Removal of zirconium from aqueous solution by modified clinoptilolite

Adsorptive behavior of natural clinoptilolite was assessed for the removal of zirconium from aqueous solutions. Natural zeolite was characterized by X-ray diffraction, X-ray fluorescence, thermal methods of analysis and FTIR. The zeolite sample composed mainly of clinoptilolite and presented a cation exchange capacity of 1.46 meq g−1. K, Na and Ca-exchanged forms of zeolite were prepared and their sorption capacities for removal of zirconium from aqueous solutions were determined. The effects of relevant parameters, including initial concentration, contact time, temperature and initial pH on the removal efficiency were investigated in batch studies. The pH strongly influenced zirconium adsorption capacity and maximal capacity was obtained at pH 1.0. The maximum removal efficiency obtained at 40 °C and equilibration time of 24 h on the Ca-exchanged form.

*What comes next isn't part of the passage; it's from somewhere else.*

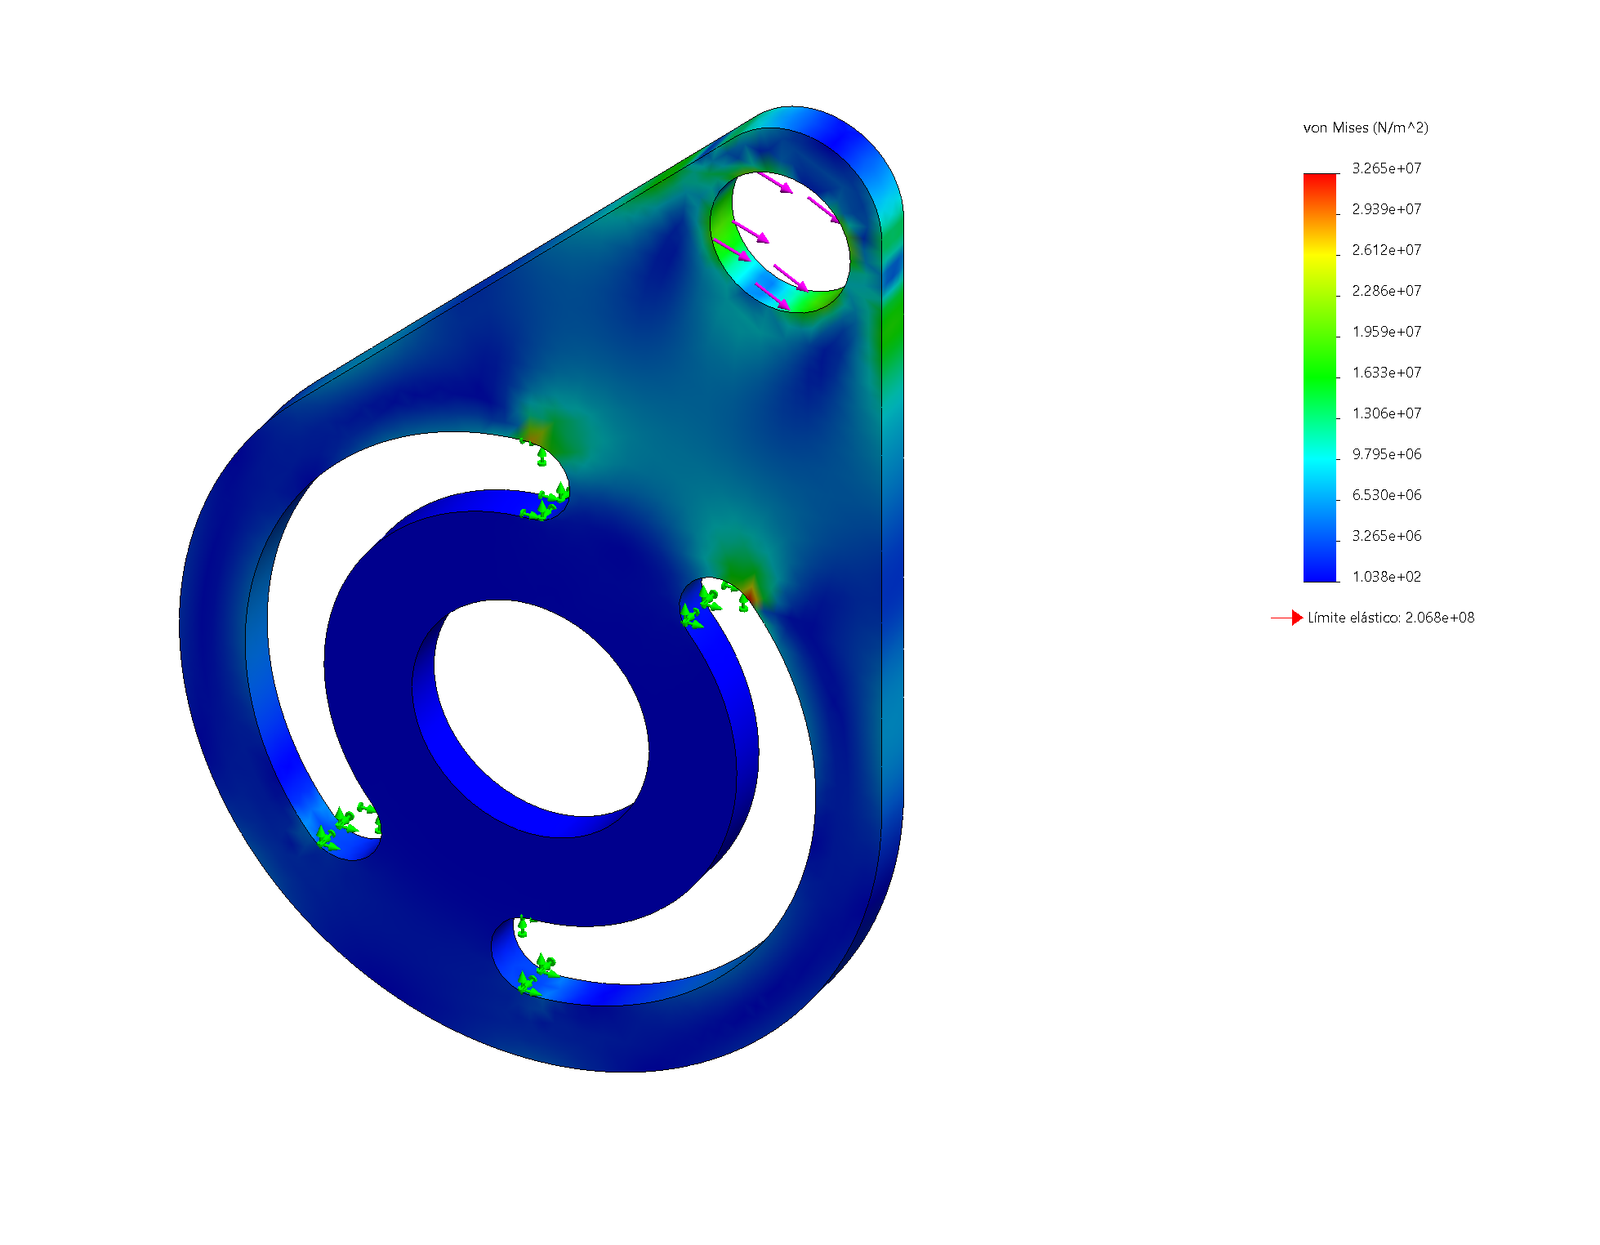Screen dimensions: 1600x1245
Task: Select the Límite elástico 2.068e+08 text
Action: (x=1391, y=618)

Kinetics and isotherm of adsorption were also studied. The pseudo-first-order, pseudo-second-order, Elovich and intra-particle diffusion models were used to describe the kinetic data. The pseudo-second-order kinetic model provided excellent kinetic data fitting (R2 > 0.998) with rate constant of 1.60 × 10−1, 1.96 × 10−1, 2.45 × 10−1 and 2.02 × 10−1 g mmol−1 min−1 respectively for Na, K, Ca-exchanged forms and natural clinoptilolite. The Langmuir and Freundlich models were applied to describe the equilibrium isotherms for zirconium uptake and the Langmuir model agrees very well with experimental data. Thermodynamic parameters were determined and are discussed.